Which Mode Should I Choose?¶
| Feature | Sidecar Mode | Gateway Mode |
|---|---|---|
| Resource Usage | Higher (one agent per app pod) | Lower (centralized agents) |
| Configuration | Simple pod annotation | Requires application-level changes |
| Best For | Quick setup, resource isolation. | Resource efficiency, custom endpoints. |
Sidecar Mode¶
In this mode, a dedicated OpenTelemetry agent is automatically deployed as a
"sidecar" container within each of your application pods. Your application
should be configured to send traces to this local agent at localhost.

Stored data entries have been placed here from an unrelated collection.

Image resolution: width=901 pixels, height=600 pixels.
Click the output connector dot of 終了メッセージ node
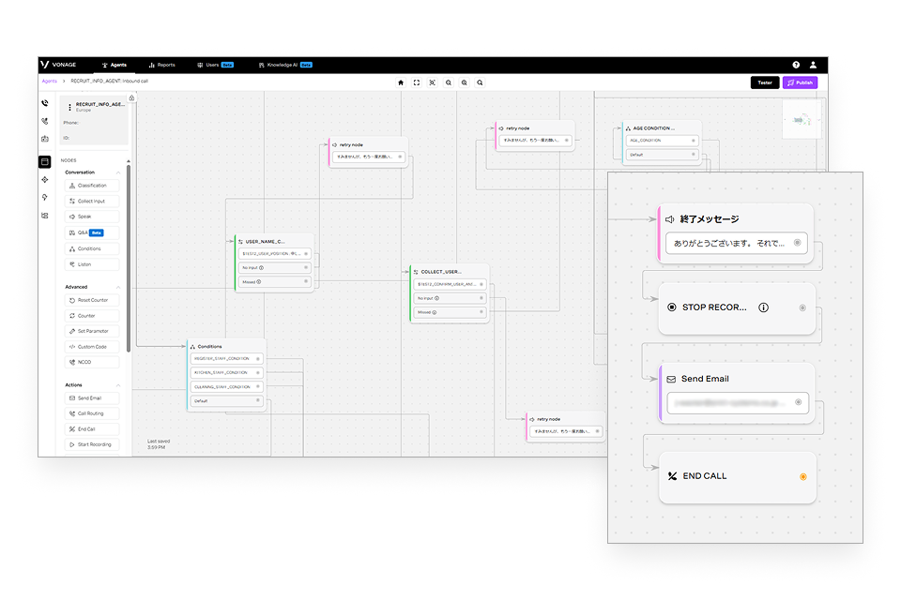(797, 243)
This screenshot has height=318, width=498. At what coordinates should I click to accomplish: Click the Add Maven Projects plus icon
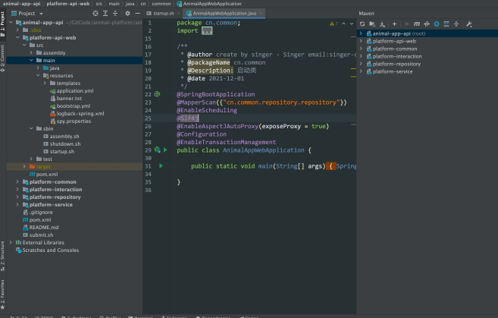coord(394,24)
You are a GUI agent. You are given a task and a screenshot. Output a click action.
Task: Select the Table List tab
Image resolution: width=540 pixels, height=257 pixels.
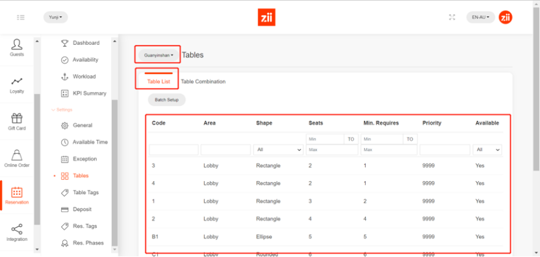tap(159, 82)
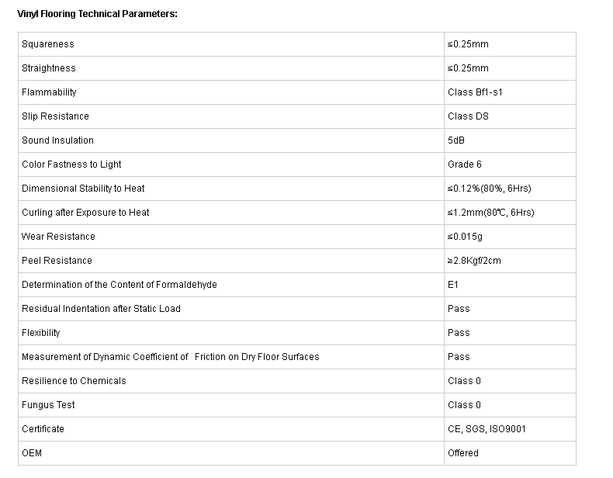Click Curling after Exposure to Heat

(x=85, y=213)
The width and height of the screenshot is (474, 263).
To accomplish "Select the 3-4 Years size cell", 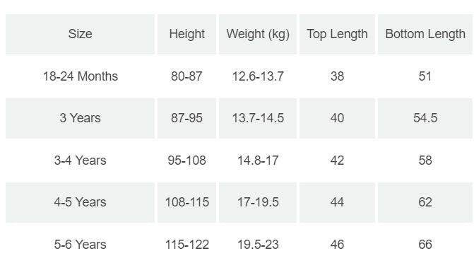I will click(x=80, y=160).
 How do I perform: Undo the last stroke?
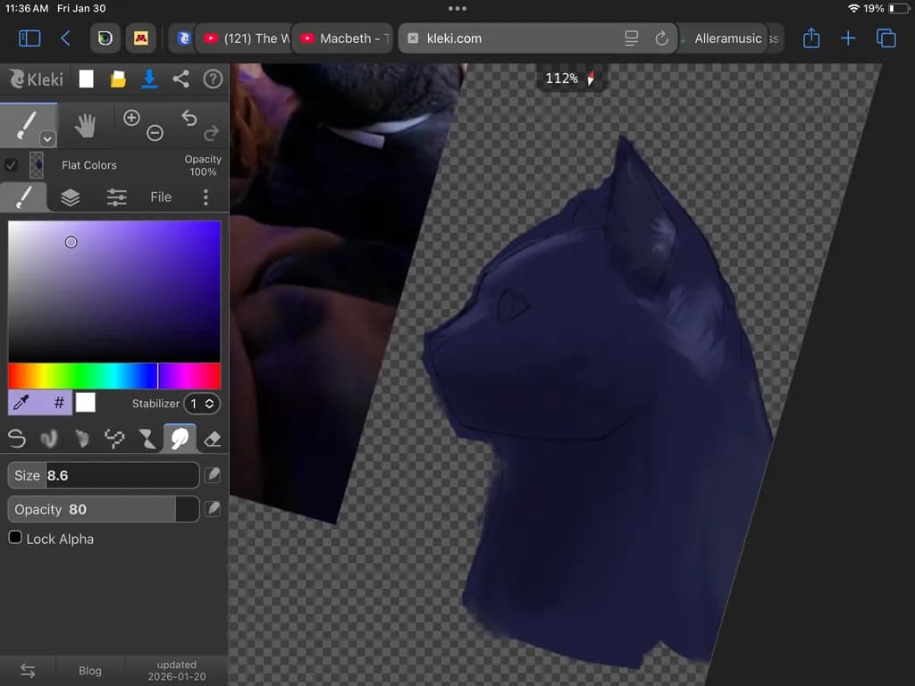189,118
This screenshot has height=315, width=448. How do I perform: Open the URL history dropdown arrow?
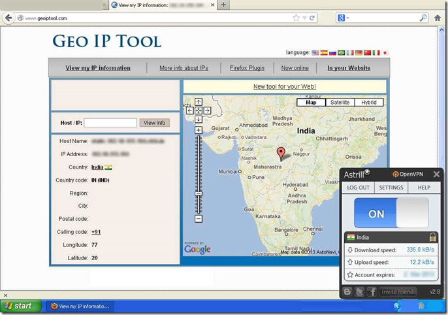coord(304,18)
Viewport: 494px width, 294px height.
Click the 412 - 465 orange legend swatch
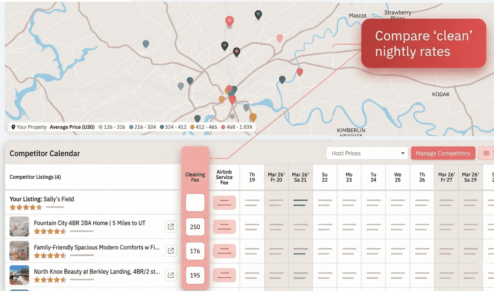click(x=192, y=127)
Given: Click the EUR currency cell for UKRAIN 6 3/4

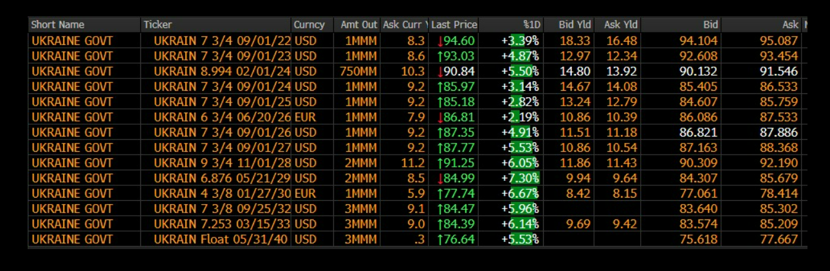Looking at the screenshot, I should [305, 117].
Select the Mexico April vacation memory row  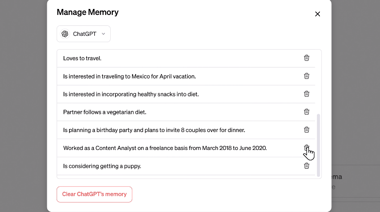(186, 76)
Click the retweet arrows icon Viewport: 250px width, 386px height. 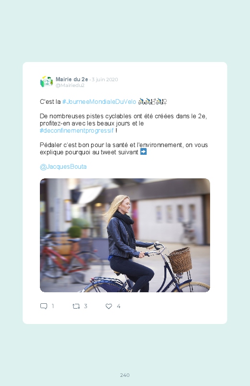pyautogui.click(x=76, y=306)
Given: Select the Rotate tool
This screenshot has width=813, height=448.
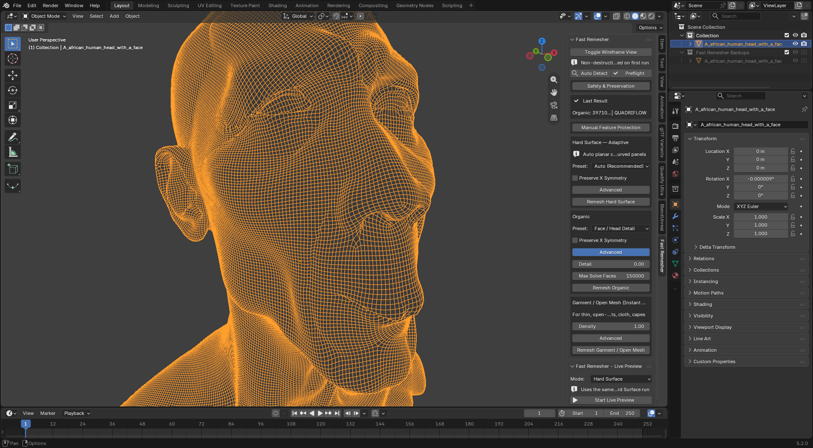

To enable the Sidecar mode, add the following annotation to your pod's metadata
in your Deployment, StatefulSet, or other workload manifest.
Manifest Example¶
apiVersion: apps/v1
kind: Deployment
metadata:
name: my-app
spec:
template:
metadata:
annotations:
sidecar.opentelemetry.io/inject: "true"
spec:
containers:
- name: my-app-container
# Your container spec here...
Your application should then be configured to send traces to the appropriate
localhost port listed in the table below.
Gateway Mode¶
In this mode, your application instances send traces directly to a centralized telemetry collection service running within the cluster. This is more resource-efficient as it does not require a sidecar for every pod.
To use Gateway mode, configure your application's telemetry exporter to send traces directly to the gateway's service endpoint:
oaas-observability-collector.netic-observability-system.svc.cluster.local
Supported Formats & Endpoints¶
| Protocol | Format | Sidecar Endpoint | Gateway Endpoint |
|---|---|---|---|
| Jaeger | gRPC | localhost:14250 |
oaas-observability-collector.netic-observability-system.svc.cluster.local:14250 |
| OTLP | gRPC | localhost:4317 |
oaas-observability-collector.netic-observability-system.svc.cluster.local:4317 |
Step 5: Verifying Your Data in Grafana¶
Once your application is configured, you can view your telemetry data in your dedicated Grafana instance.
- Navigate to your organization's Grafana URL, which follows the pattern
https://<your-org>.observability.netic.dk. - From the main menu, click the Explore icon.
- In the Explore view, use the dropdown at the top of the page to switch
between data sources:
- Select the Loki data source to query your logs.
- Select the Mimir data source to query your Prometheus metrics.
- Select the Tempo data source to search for your traces.
If your setup is correct, you should see data from your application appearing within a few minutes.
Next Steps¶
You have now successfully configured your application for observability!
- Explore your data in Grafana to start building queries and dashboards.
- Review the Usage Dashboard in Grafana to monitor your data ingestion and associated costs.